O mercúrio é utilizado na atividade garimpeira para iniciar a aglutinação química do “pó de ouro” (característica do ouro amazônico), criando a chamada “amálgama de ouro”. A utilização do metal pesado é comum em áreas de garimpo, e causa poluição nos rios e nos solos. “O garimpo de ouro, além de acarretar problemas como a descaracterização da morfologia original do terreno, a supressão da vegetação e o assoreamento dos cursos d’água, pode gerar rejeitos contendo mercúrio metálico”, descreve trecho do artigo Garimpo e mercúrio: impactos ambientais e saúde humana, publicado em 2006 na revista científica Universitas: Ciências da Saúde.
Ainda não há estudos que permitam comprovar impactos do garimpo com mercúrio nas comunidades da RDS Rio Amapá. No entanto, alguns moradores já reclamaram que, em época de seca do rio, que é quando o garimpo é mais intenso, muitas pessoas ficam doentes, além das ilhas de areia que se formam no rio.
A moradora da comunidade Água Azul, também da RDS Rio Amapá, Raimunda de Souza, de 26 anos, expõe as mudanças vividas pela comunidade. “Ano passado, aqui se criou várias ilhas de areia devido ao garimpo e nunca tinha acontecido, ficou realmente muita areia aí devido à quantidade de balsa que ficou ano passado. Tem ano que dá doença né, diarreia, vômito, é mais nas crianças em época de seca, mas do ano passado até agora ainda não deu”, conta.
A comunidade Boa Esperança representa a dualidade de quando dois mundos opostos se encontram: um projeto de sustentabilidade em um container equipado de tecnologia, montado de frente para o rio Madeira, onde só no limite daquela paisagem trabalham quatro ou cinco balsas garimpeiras.
A ilegalidade e as consequências da atividade são de conhecimento dos moradores que vivem na região, assim como as dificuldades sofridas nos últimos anos de pandemia, a falta de assistência e a limitada gama de oportunidades para a juventude. E, nessa impunidade que é a realidade do garimpo nos rios amazônicos, as pessoas vão para o meio do rio buscar seu sustento para o dia de hoje. Enquanto o Estado se mantém distante, o futuro se torna uma preocupação para depois.

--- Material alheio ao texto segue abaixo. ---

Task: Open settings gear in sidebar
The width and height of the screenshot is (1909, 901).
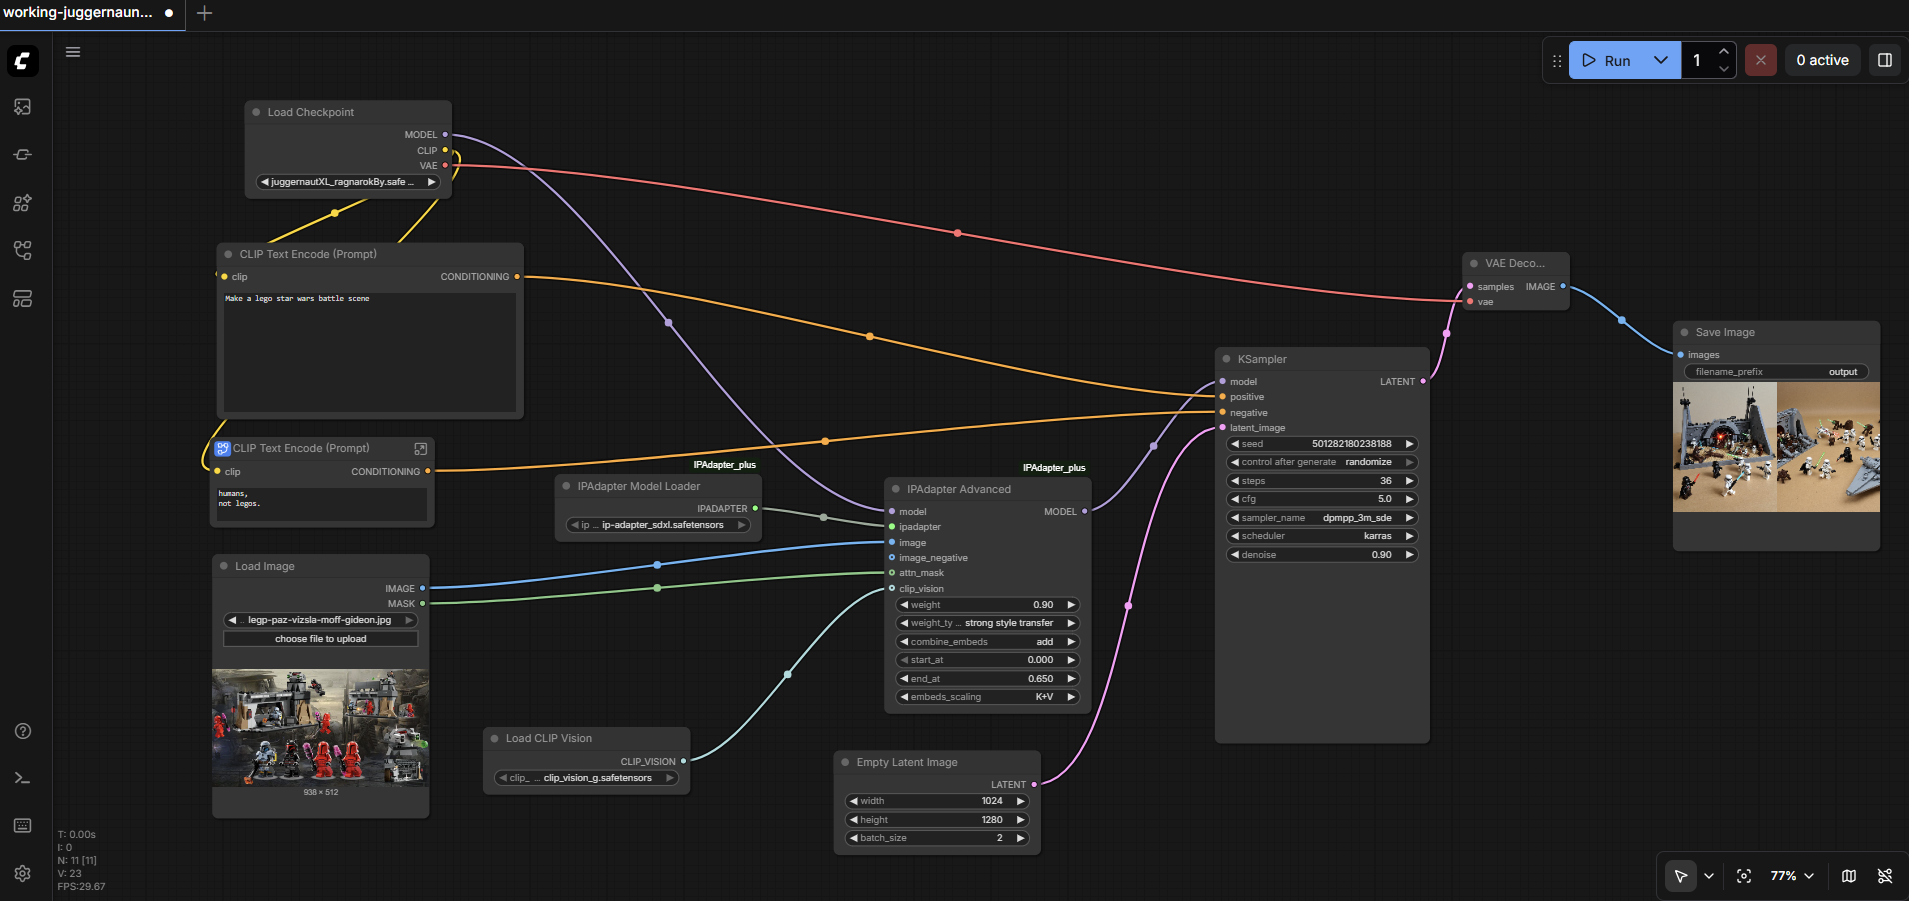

É como pondera o jovem monitor ambiental, William Hipy: “A gente que trabalha nessa área sabe que é ilegal, traz danos para o meio ambiente e vai causar impacto, mas eu não posso dizer ‘é errado, não faz!’ porque às vezes é a única maneira de eles tirarem seu sustento para própria sobrevivência”. A reflexão mostra uma dicotomia que vai muito além de um duelo simplista entre bandidos e mocinhos e dá vislumbres de quão complexa se tornou a questão do garimpo na Amazônia.
Foto: Bruna Martins | ((o))eco
*A reportagem de ((o))eco viajou à convite da Fundação Amazônia Sustentável (FAS).